Morituri was viewed by me around 1987(8?), when it was on Fox home video VHS tape.
I simply had to see it knowing it was photographed in B&W by Conrad "Outer Limits" Hall and had music by Jerry "Twilight Zone" Goldsmith … so Morituri was a priority with my inclinations toward 'art' cinema. Director Bernhard Wicki can be seen in Antonioni's La notte as a bed-ridden terminal case in the feature's earliest scenes.

I bought the b**tleg CD in 1995.
Bought the FSM CD in 2001.
Upgraded in 2004 with the 20th/Fox DVD.
Now I bought Morituri again in 2020.

Morituri has always been essential with me; I consider it to be 'core' Goldsmith.

I'm in agreement with much of Steven Lloyd's post, and curious to know if he (& others) upgraded by acquiring this latest incarnation on Intrada.

Finally, Morituri comes on its own without any other disc companion.

 
 Posted:   May 24, 2020 - 9:43 PM   
 By:   Steve H   (Member)

At 0.08 seconds into Boat Drill..
Is that the first appearance of what would later develope into the Rambo ostinato?

 
 
 Posted:   May 24, 2020 - 11:43 PM   
 By:   ZardozSpeaks   (Member)

At 0.08 seconds into Boat Drill..
Is that the first appearance of what would later develope into the Rambo ostinato?

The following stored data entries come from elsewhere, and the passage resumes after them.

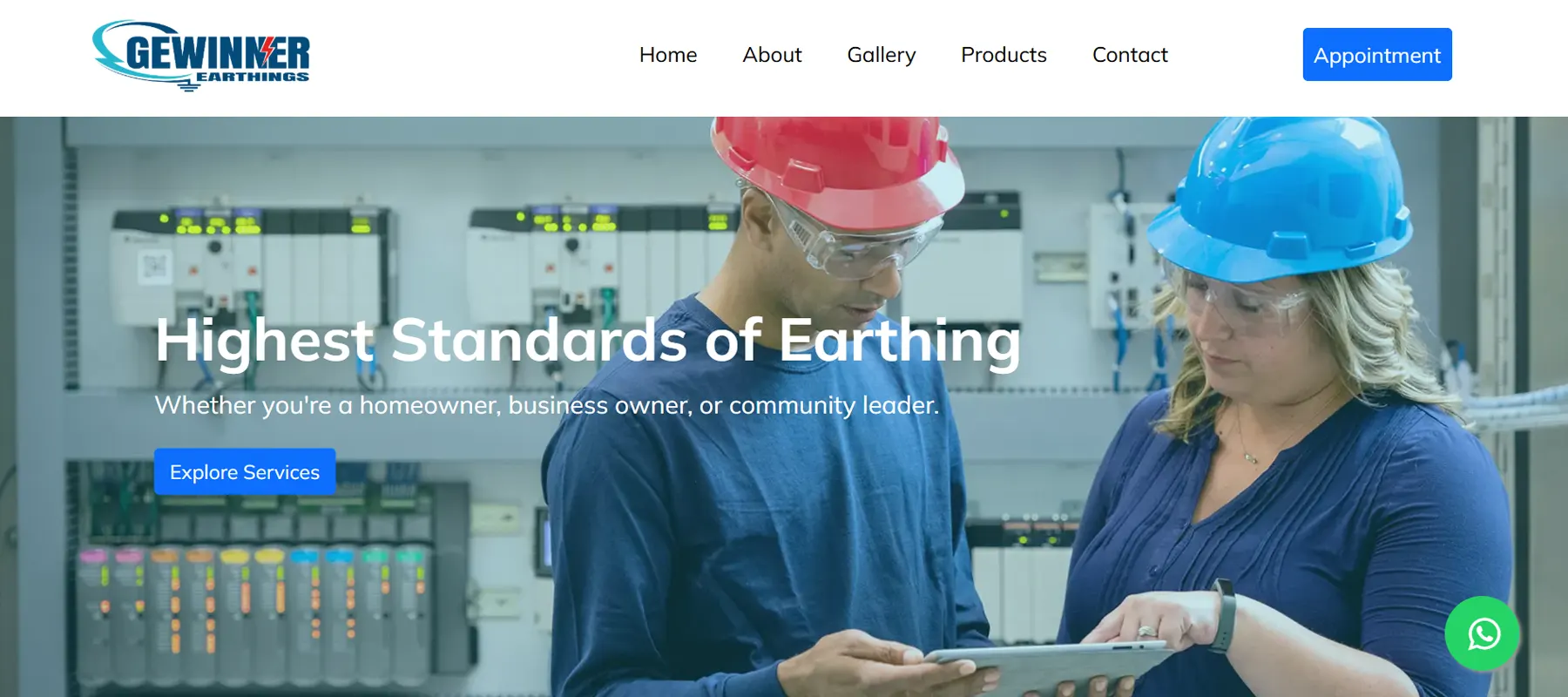This screenshot has height=697, width=1568.
Task: Click the Gewinner Earthings logo
Action: (201, 56)
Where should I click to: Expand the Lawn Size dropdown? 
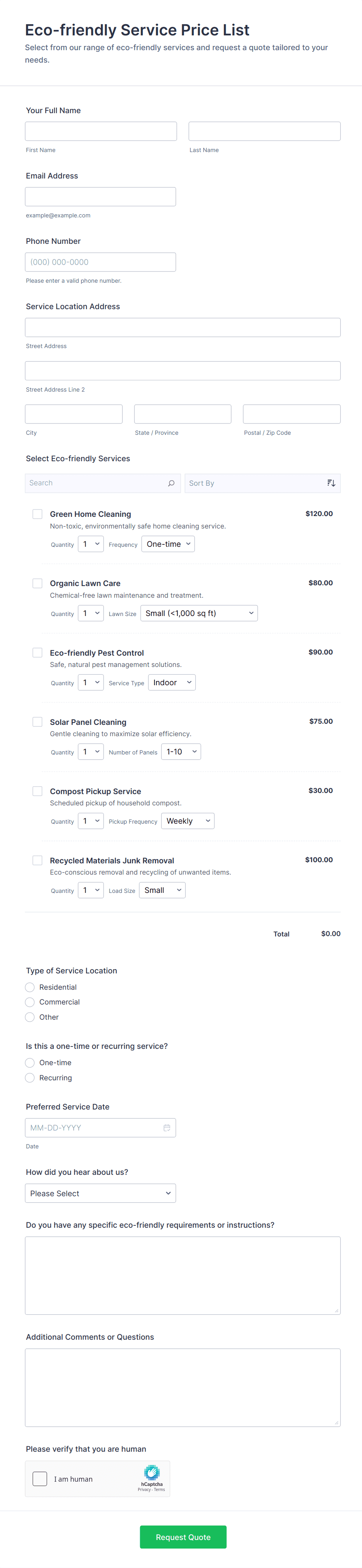199,614
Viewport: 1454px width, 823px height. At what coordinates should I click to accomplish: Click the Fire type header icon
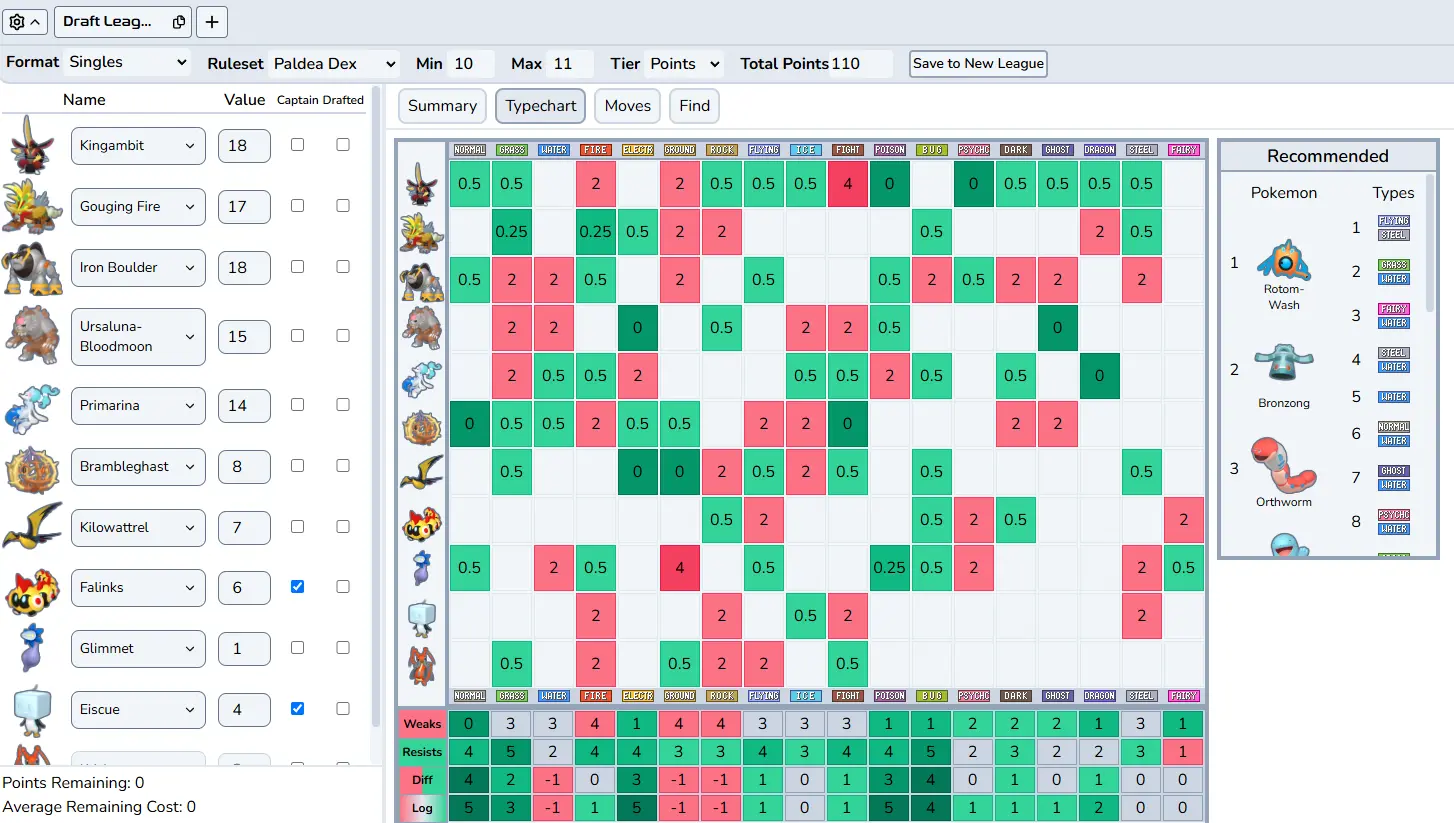coord(595,150)
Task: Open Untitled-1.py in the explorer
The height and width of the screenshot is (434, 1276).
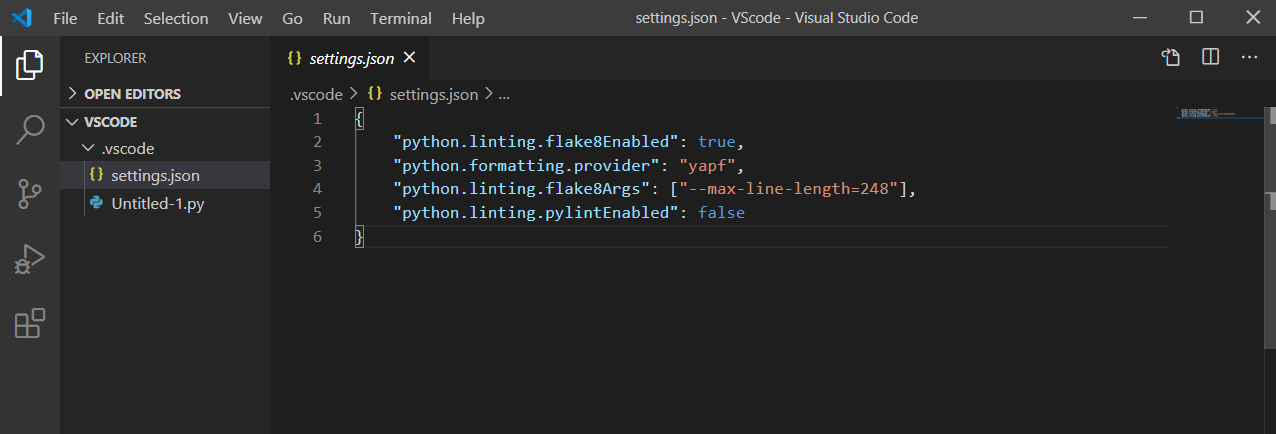Action: [158, 203]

Goldsmith used lower register piano notes so frequently from his arsenal of techniques that I wouldn't label such as 'Rambo'. Rapid low-end rhythms/ostinatos can be traced back through some of his scores preceding Morituri.

Oct '63 Seven Days in May
Dec '63 Shock Treatment
Jan '64 "The Vulcan Affair"
May '64 The Satan Bug
Sept '64 "The Deadly Games Affair"
March '65 Morituri

There are likely further examples, too, but I'd say this became a characteristic trait surrounding Goldsmith's stint on THE MAN FROM U.N.C.L.E.
[maybe we can refer to it as a Napoleonic complex piano Solo? big grin]

 
 Posted:   May 25, 2020 - 1:26 AM   
 By:   Steve H   (Member)

Variations of it also dominate Von Ryan's Express.